§ **Task objective**
Character for character, write out the data below.
Entries shown START
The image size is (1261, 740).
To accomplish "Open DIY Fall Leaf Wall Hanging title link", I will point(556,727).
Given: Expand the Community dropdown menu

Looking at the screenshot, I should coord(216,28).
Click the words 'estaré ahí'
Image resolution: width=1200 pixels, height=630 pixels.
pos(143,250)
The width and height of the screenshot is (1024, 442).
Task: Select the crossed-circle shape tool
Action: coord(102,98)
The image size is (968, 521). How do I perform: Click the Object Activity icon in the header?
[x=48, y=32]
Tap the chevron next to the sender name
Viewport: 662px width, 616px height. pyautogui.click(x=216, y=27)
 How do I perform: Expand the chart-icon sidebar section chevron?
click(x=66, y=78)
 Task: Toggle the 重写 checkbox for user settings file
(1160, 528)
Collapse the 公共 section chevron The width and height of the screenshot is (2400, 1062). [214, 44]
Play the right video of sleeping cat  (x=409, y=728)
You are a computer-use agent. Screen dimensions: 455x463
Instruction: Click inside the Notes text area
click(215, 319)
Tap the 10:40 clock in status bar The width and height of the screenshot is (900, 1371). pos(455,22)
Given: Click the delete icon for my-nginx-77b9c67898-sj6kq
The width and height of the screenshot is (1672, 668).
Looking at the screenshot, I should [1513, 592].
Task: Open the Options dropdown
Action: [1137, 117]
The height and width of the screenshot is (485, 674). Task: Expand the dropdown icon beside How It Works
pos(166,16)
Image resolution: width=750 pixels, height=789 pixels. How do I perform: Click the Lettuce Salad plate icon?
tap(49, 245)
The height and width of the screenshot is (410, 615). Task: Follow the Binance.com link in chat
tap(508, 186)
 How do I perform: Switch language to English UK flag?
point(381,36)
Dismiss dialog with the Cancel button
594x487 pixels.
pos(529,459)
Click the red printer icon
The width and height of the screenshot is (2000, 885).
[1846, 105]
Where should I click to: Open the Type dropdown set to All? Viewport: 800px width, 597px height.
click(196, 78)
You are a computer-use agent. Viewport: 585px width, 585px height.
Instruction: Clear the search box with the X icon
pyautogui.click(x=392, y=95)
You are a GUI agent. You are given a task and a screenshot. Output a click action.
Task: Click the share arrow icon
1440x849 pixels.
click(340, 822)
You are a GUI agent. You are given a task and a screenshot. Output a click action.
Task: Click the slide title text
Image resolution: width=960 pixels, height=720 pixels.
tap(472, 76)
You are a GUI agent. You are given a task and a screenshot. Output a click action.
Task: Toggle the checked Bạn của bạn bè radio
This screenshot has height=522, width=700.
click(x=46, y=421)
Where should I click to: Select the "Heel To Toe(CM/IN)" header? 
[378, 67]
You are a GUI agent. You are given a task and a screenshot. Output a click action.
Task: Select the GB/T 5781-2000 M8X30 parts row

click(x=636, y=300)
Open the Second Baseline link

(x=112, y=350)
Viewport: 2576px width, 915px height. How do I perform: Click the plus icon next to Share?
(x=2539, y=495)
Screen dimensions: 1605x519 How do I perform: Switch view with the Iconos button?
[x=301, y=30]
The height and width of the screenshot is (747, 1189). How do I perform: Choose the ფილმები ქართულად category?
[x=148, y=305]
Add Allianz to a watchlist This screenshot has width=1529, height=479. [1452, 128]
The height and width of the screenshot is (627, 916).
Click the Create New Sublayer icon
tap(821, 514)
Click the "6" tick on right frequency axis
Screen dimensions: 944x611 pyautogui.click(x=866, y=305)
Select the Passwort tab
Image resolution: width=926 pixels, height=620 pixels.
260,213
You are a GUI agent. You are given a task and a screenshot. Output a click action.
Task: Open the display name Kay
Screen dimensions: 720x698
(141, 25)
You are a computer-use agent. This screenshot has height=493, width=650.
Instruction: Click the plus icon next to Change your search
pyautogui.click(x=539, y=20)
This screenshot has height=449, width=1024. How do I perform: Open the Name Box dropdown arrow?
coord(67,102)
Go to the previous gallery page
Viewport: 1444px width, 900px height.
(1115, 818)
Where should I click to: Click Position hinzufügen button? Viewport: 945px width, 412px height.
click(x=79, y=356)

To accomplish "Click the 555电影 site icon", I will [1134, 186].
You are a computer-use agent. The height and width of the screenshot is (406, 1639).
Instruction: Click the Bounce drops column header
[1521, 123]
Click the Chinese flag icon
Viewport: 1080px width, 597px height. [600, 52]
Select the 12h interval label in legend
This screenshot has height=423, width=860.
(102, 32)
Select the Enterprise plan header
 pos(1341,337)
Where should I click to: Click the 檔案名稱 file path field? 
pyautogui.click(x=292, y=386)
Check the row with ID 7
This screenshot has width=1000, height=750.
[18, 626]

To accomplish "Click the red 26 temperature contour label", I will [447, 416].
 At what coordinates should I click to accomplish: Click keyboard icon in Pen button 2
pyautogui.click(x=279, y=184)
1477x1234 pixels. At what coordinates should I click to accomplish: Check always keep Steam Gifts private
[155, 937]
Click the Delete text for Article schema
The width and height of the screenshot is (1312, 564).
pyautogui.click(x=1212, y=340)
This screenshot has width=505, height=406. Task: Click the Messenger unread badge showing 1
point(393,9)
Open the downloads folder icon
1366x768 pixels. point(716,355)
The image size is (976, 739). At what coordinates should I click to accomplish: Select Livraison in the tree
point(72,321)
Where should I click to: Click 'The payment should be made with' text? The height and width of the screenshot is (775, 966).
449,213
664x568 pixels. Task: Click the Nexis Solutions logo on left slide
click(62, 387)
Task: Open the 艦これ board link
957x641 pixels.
Entries shown END
§ **Solution**
The image size is (1261, 740).
To accomplish "Open DIY Fall Leaf Wall Hanging title link", I will point(556,727).
Given: Expand the Community dropdown menu

Looking at the screenshot, I should coord(216,28).
Click the words 'estaré ahí'
Image resolution: width=1200 pixels, height=630 pixels.
pos(143,250)
The width and height of the screenshot is (1024, 442).
Task: Select the crossed-circle shape tool
Action: coord(102,98)
The image size is (968, 521). How do I perform: Click the Object Activity icon in the header?
[x=48, y=32]
Tap the chevron next to the sender name
Viewport: 662px width, 616px height. pyautogui.click(x=216, y=27)
 How do I perform: Expand the chart-icon sidebar section chevron?
click(x=66, y=78)
 Task: Toggle the 重写 checkbox for user settings file
(1160, 528)
Collapse the 公共 section chevron The width and height of the screenshot is (2400, 1062). [214, 44]
Play the right video of sleeping cat  (x=409, y=728)
You are a computer-use agent. Screen dimensions: 455x463
Instruction: Click inside the Notes text area
click(215, 319)
Tap the 10:40 clock in status bar The width and height of the screenshot is (900, 1371). pos(455,22)
Given: Click the delete icon for my-nginx-77b9c67898-sj6kq
The width and height of the screenshot is (1672, 668).
Looking at the screenshot, I should [1513, 592].
Task: Open the Options dropdown
Action: [1137, 117]
The height and width of the screenshot is (485, 674). Task: Expand the dropdown icon beside How It Works
pos(166,16)
Image resolution: width=750 pixels, height=789 pixels. How do I perform: Click the Lettuce Salad plate icon?
tap(49, 245)
The height and width of the screenshot is (410, 615). Task: Follow the Binance.com link in chat
tap(508, 186)
 How do I perform: Switch language to English UK flag?
point(381,36)
Dismiss dialog with the Cancel button
594x487 pixels.
pos(529,459)
Click the red printer icon
The width and height of the screenshot is (2000, 885).
[1846, 105]
Where should I click to: Open the Type dropdown set to All? Viewport: 800px width, 597px height.
click(196, 78)
You are a computer-use agent. Viewport: 585px width, 585px height.
Instruction: Clear the search box with the X icon
pyautogui.click(x=392, y=95)
You are a GUI agent. You are given a task and a screenshot. Output a click action.
Task: Click the share arrow icon
1440x849 pixels.
click(340, 822)
You are a GUI agent. You are given a task and a screenshot. Output a click action.
Task: Click the slide title text
Image resolution: width=960 pixels, height=720 pixels.
tap(472, 76)
You are a GUI agent. You are given a task and a screenshot. Output a click action.
Task: Toggle the checked Bạn của bạn bè radio
This screenshot has height=522, width=700.
click(x=46, y=421)
Where should I click to: Select the "Heel To Toe(CM/IN)" header? 
[378, 67]
You are a GUI agent. You are given a task and a screenshot. Output a click action.
Task: Select the GB/T 5781-2000 M8X30 parts row

click(x=636, y=300)
Open the Second Baseline link

(x=112, y=350)
Viewport: 2576px width, 915px height. How do I perform: Click the plus icon next to Share?
(x=2539, y=495)
Screen dimensions: 1605x519 How do I perform: Switch view with the Iconos button?
[x=301, y=30]
The height and width of the screenshot is (747, 1189). How do I perform: Choose the ფილმები ქართულად category?
[x=148, y=305]
Add Allianz to a watchlist This screenshot has width=1529, height=479. [1452, 128]
The height and width of the screenshot is (627, 916).
Click the Create New Sublayer icon
tap(821, 514)
Click the "6" tick on right frequency axis
Screen dimensions: 944x611 pyautogui.click(x=866, y=305)
Select the Passwort tab
Image resolution: width=926 pixels, height=620 pixels.
260,213
You are a GUI agent. You are given a task and a screenshot. Output a click action.
Task: Open the display name Kay
Screen dimensions: 720x698
(141, 25)
You are a computer-use agent. This screenshot has height=493, width=650.
Instruction: Click the plus icon next to Change your search
pyautogui.click(x=539, y=20)
This screenshot has height=449, width=1024. How do I perform: Open the Name Box dropdown arrow?
coord(67,102)
Go to the previous gallery page
Viewport: 1444px width, 900px height.
(1115, 818)
Where should I click to: Click Position hinzufügen button? Viewport: 945px width, 412px height.
click(x=79, y=356)

To accomplish "Click the 555电影 site icon", I will [1134, 186].
You are a computer-use agent. The height and width of the screenshot is (406, 1639).
Instruction: Click the Bounce drops column header
[1521, 123]
Click the Chinese flag icon
Viewport: 1080px width, 597px height. [600, 52]
Select the 12h interval label in legend
This screenshot has height=423, width=860.
(102, 32)
Select the Enterprise plan header
 pos(1341,337)
Where should I click to: Click the 檔案名稱 file path field? 
pyautogui.click(x=292, y=386)
Check the row with ID 7
This screenshot has width=1000, height=750.
[18, 626]

To accomplish "Click the red 26 temperature contour label", I will [447, 416].
 At what coordinates should I click to accomplish: Click keyboard icon in Pen button 2
pyautogui.click(x=279, y=184)
1477x1234 pixels. At what coordinates should I click to accomplish: Check always keep Steam Gifts private
[155, 937]
Click the Delete text for Article schema
The width and height of the screenshot is (1312, 564).
pyautogui.click(x=1212, y=340)
This screenshot has width=505, height=406. Task: Click the Messenger unread badge showing 1
point(393,9)
Open the downloads folder icon
1366x768 pixels. point(716,355)
The image size is (976, 739). At what coordinates should I click to accomplish: Select Livraison in the tree
point(72,321)
Where should I click to: Click 'The payment should be made with' text? The height and width of the screenshot is (775, 966).
449,213
664x568 pixels. Task: Click the Nexis Solutions logo on left slide
click(62, 387)
Task: Open the 艦これ board link
957x641 pixels.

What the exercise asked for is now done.